In the town of Springhill, you don't sleep easy
Often the earth will tremble and roar
When the earth is restless, miners die
Bone and blood is the price of coal.

In the town of Springhill, Nova Scotia
Late in the year of fifty-eight
Day still comes and the sun still shines
(But it's) Dark as the grave in the Cumberland mine.

Down at the coal face, miners working
Rattle of the belt and the cutter's blade
Rumble of the rock and the walls closed round
(The) Living and the dead men two miles down.

Twelve men lay two miles from the pitshaft
Twelve men lay in the dark and sang
Long hot days in the miners tomb
(It was) Three feet high and a hundred long.

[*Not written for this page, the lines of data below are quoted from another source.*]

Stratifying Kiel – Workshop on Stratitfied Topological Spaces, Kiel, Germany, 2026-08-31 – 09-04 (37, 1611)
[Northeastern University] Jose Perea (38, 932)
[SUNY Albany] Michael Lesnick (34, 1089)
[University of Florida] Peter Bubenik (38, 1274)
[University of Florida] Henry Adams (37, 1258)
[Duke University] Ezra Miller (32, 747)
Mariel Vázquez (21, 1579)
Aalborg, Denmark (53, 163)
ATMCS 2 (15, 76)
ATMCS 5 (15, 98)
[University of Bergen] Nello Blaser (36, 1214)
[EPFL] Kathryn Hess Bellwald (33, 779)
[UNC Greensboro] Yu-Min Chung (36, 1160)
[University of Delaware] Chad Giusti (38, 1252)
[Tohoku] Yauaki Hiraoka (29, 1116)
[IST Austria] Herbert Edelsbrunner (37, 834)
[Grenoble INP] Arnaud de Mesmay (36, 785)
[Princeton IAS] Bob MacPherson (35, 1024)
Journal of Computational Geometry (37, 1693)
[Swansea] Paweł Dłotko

Three days past and the lamps gave out
And Caleb Rushton got up and and said
There’s no more water, or light, or bread
(So we'll) Live on song and hope instead

Listen for the shouts of the barefaced miners
Listen thru the rubble for a rescue team
Six hundred feet of coal and slag
Hope imprisoned in a three foot seam.

Eight days passes and some were rescued
Leaving the dead to lie alone
Thru all their lives they dug their grave
Two miles of earth for a marking stone.

And... The polar opposite of this great rendition, U2 pissing all over the song on the Gaye Burne Show.  Just a stunningly bad attempt, amateurish and with a forced sincerity that makes me want to hide behind the sofa.